Valoriser les élèves lui tient à cœur et elle évoque avec plaisir les nombreux prix remportés par les jeunes accordéonistes ou le brevet départemental, “gratifiant pour les élèves, les profs et l’école”. “Jean-Wiener est bien perçue dans le département et nous avons réussi à travailler en transversalité avec d’autres écoles de musique.” Elle cite le projet “Archipel” il y a deux ans, “avec 400 musiciens à cordes”, les deux projets Kaléidoscope montés avec l’Opéra de Lyon ou encore l’orchestre intercommunal avec l’école de Saint-Priest. “Je suis contente d’avoir contribué à créer les classes à horaires aménagés musique au collège Elsa-Triolet. Je pars avant que le cursus ait complètement abouti puisque il n’y a que des 6e et 5e. J’espère que la 4e et la 3e vont finir par être mises en place.”
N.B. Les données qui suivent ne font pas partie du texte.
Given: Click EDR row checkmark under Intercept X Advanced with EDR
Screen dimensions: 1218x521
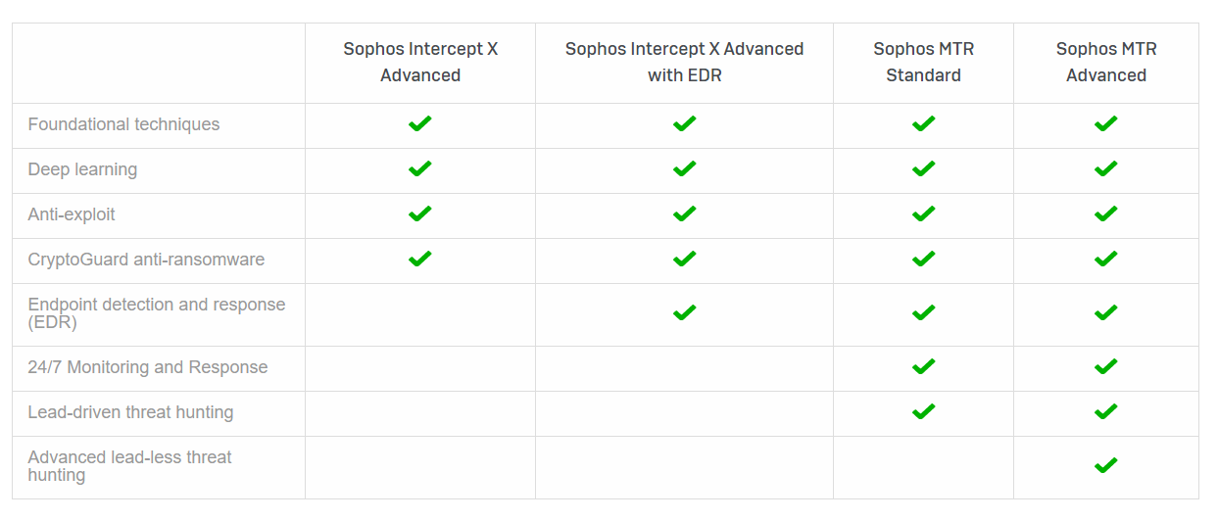Looking at the screenshot, I should [684, 313].
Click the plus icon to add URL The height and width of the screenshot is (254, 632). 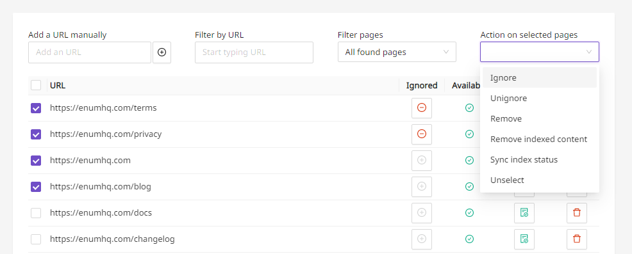[162, 52]
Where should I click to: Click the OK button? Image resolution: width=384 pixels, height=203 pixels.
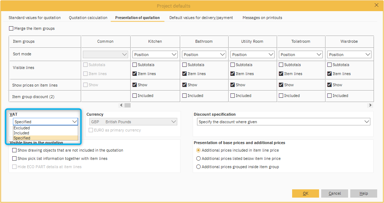coord(305,193)
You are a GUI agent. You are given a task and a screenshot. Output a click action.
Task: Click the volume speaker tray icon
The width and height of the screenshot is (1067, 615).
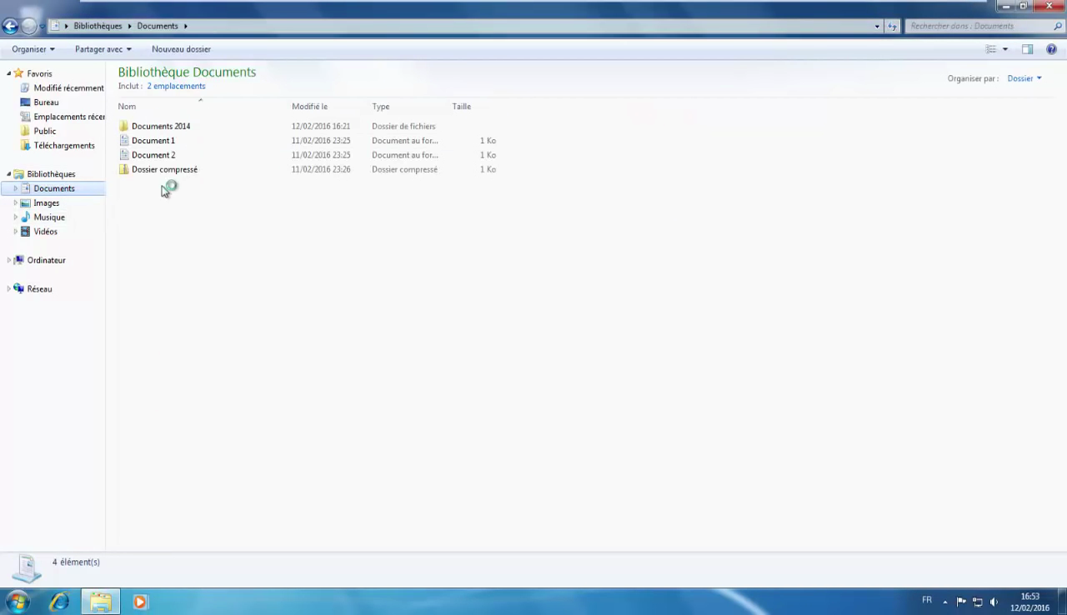[994, 602]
Autre grand succès, les Musicianes : un festival fédérateur dans lequel les enseignants, qui souhaitaient un projet d’école, se sont investis fortement. “Dès la première année, avec Bach, le public a adhéré. Sont venues ensuite l’Argentine, la Bretagne. Tous les profs travaillent ensemble, les élèves et leurs parents s’impliquent également beaucoup, on donne des concerts dans tous les quartiers de la ville. L’an prochain, ce sera l’Espagne : musique, danse et art culinaire seront associés.” Elle souligne le travail acharné de tous ses enseignants et particulièrement de ceux qui réorchestrent les partitions, comme ils le font également pour les concerts des profs.
Autre grande satisfaction de Chantal Guiraud : l’envol des orchestres issus de l’école. Dernier en date, Téquila Café est la preuve de la réussite du département des musiques actuelles, créé avec Stéphane Lambert. Elle évoque encore Sonorien, “un groupe de grands élèves de formation classique, qui monte régulièrement un petit programme : ils viennent de jouer à la fête des Minguettes et seront présents pour les spectacles de fin d’année” (voir page 11).
La pratique d’un instrument n’a-t-elle pas manqué à Chantal pendant ces années ? “Chez moi, je fais un peu de musique, mais pas assez. J’ai participé au dernier concert de profs sur la musique anglaise. à Jean-Wiener, j’ai continué un peu le piano et, pendant une dizaine d’années, j’ai joué de la viole de gambe. Comme la direction de l’école me prenait de plus en plus de temps, j’ai lâché. J’ai également pratiqué le clavecin par plaisir personnel.”
Le successeur de Chantal Guiraud vient d’être nommé : il s’agit de Florent Vernay qui dirigeait une école intercommunale à Clamecy, dans la Nièvre.
“J’ai envie de me poser quelque temps, reprend Chantal, mais je reprendrai une occupation liée à la pédagogie. J’aimerais m’impliquer dans l’alphabétisation des femmes immigrées.”